His name is Tsutomu Miyazaki, he is 26 and works as an assistant for a typography.

Investigators are sure they have just arrested the person they have been chfor chasing for almost a year. After an initial phase in which he pleads innocent, Miyazaki confesses his responsibiity for all four murders.

Tsutomu Miyazaki

On August 21, 1962 in Itsukaichi, a city in the Natashima district, Tsutomu was born prematurely and with a defect in his joints whereby his hands were welded together with his wrists. A handicap that prevents him from rotating his hands upwards.

A malformation that will affect the rest of his life.

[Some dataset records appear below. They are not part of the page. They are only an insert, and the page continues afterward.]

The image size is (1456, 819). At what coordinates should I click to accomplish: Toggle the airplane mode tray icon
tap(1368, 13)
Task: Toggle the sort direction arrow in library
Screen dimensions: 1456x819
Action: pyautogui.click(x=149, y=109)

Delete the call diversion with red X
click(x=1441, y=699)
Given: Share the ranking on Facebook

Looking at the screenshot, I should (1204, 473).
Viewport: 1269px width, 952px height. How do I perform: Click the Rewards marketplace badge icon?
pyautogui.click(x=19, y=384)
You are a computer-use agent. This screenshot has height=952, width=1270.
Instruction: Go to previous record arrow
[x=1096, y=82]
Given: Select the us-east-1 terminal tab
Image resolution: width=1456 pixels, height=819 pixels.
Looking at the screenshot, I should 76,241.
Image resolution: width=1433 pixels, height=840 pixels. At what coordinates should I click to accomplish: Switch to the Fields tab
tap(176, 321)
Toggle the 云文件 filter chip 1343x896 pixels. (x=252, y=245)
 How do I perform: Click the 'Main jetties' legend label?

When he starts going to school he is soon targeted by his classmates, who mock him for his handicap. Due to this situation, Tsutomi shuts himself more and more in solitude, finding shelter in reading manga and anime, his only true friends.

Miyazaki compensates the problems of social life with an excellent academic performance, applying himself with determination in the subjects and proving to be an excellent student. Over the years, however, he seems to increasingly lose interest in studying and at the end of high school he will fail the test to enter university. He then enrolls in a two-year university after which he obtaines a degree in photo-technique.

Tsutomu’s relationship with his parents and both his two sisters is rather cold. The only family member that seem to get along with is his grandfather Shokichi, with whom he develops a certain affinity and harmony.

Miyazaki’s daily life is characterized by loneliness, which paradoxically becomes his only companion. He has no friends and girls avoid him. Due to this condition he keeps shutting himself up in an imaginary universe, as if he is trying to escape from an external world that rejects and does not understand him. He spends most of his time reading anime, watching horror or action movies, reducing contact with real people to the bare minimum.

When his grandfather dies in May 1988, Tsutomu loses the few certainties and perhaps even the last glimmer of reason left, opening the doors to his perverse and unscrupulous nature. After three months he will commit his first crime against Mari Konno.

His method of action consisted in luring little girls with an excuse; he would lead them to isolated areas where he strangled them to death. Once killed, he sexually abused the bodies. On some occasions he mutilated the victims, eating part of their remains and drinking their blood.

The sentence

Miyazaki’s trial begins on March 30, 1990.

The accused immediately proves to be totally devoid of remorse and claims to have committed the crimes under the influence of “Rat-Man”, his alter-ego, who has forced him to kill. The psychiatric reports find him to have dissociative identity disorders and a form of schizophrenia, however the court considers him capable of thinking and acting for oneself, therefore fully responsible for his actions.

At the end of the hearings Tsutomu Miyazaki is sentenced to death.

In prison he continues his isolated and solitary lifestyle, dedicating a lot of time to reading.

On June 17, 2008, the death penalty is carried out by hanging.

Miyazaki represents an agglomeration of the worst deviations in the world. A subject that committed abominable crimes and pushed himself to the highest levels of sadism, to the extent of torturing psychologically the families of the victims.

Without a doubt a despicable, cynical character, devoid of any positive feeling towards his neighbor that remains to this day among the meanest and most vile murderers that have ever lived.